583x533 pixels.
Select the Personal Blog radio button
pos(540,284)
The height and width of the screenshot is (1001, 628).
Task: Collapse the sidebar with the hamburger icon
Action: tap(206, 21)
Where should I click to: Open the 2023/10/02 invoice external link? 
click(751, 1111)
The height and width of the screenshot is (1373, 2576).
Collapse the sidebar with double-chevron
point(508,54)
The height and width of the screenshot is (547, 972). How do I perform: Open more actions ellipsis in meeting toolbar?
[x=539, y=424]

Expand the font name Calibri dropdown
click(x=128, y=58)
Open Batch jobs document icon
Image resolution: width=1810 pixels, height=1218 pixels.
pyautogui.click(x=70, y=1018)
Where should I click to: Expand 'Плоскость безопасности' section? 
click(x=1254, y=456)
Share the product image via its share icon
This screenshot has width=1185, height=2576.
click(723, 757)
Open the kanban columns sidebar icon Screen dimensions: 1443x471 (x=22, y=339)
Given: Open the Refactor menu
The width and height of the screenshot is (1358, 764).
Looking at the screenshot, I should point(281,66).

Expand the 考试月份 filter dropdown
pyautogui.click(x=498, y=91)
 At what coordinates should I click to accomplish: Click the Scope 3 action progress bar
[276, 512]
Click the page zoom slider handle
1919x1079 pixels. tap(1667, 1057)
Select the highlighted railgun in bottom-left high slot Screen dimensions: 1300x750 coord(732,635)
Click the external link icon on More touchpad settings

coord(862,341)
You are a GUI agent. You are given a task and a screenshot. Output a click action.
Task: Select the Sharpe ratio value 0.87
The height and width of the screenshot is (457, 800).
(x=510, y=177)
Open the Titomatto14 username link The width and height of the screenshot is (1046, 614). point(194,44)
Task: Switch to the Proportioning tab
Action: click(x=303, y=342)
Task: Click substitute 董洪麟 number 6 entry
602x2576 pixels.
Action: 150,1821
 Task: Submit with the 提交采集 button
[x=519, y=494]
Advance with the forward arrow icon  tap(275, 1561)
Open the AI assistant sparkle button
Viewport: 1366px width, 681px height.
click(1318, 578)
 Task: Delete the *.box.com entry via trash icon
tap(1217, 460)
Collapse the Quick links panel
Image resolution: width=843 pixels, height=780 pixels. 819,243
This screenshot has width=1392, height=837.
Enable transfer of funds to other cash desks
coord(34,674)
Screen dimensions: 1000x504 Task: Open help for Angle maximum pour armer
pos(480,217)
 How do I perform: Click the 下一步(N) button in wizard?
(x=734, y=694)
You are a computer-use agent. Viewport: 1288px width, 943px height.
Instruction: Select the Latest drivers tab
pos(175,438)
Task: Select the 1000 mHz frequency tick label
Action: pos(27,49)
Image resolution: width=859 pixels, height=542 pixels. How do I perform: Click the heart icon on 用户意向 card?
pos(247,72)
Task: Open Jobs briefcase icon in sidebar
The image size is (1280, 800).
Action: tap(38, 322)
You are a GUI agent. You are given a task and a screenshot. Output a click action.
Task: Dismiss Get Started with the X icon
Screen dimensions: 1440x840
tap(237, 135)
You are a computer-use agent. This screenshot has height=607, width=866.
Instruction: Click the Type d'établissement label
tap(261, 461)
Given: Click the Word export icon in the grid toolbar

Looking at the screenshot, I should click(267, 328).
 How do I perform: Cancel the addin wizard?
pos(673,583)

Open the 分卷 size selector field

**Required action:** Your task is to copy each line of the entries that includes the word "computer".

**Task solution:**
You are a computer-use agent. Viewport: 1288px width, 943px height.
You are a computer-use agent. This screenshot has height=607, width=866.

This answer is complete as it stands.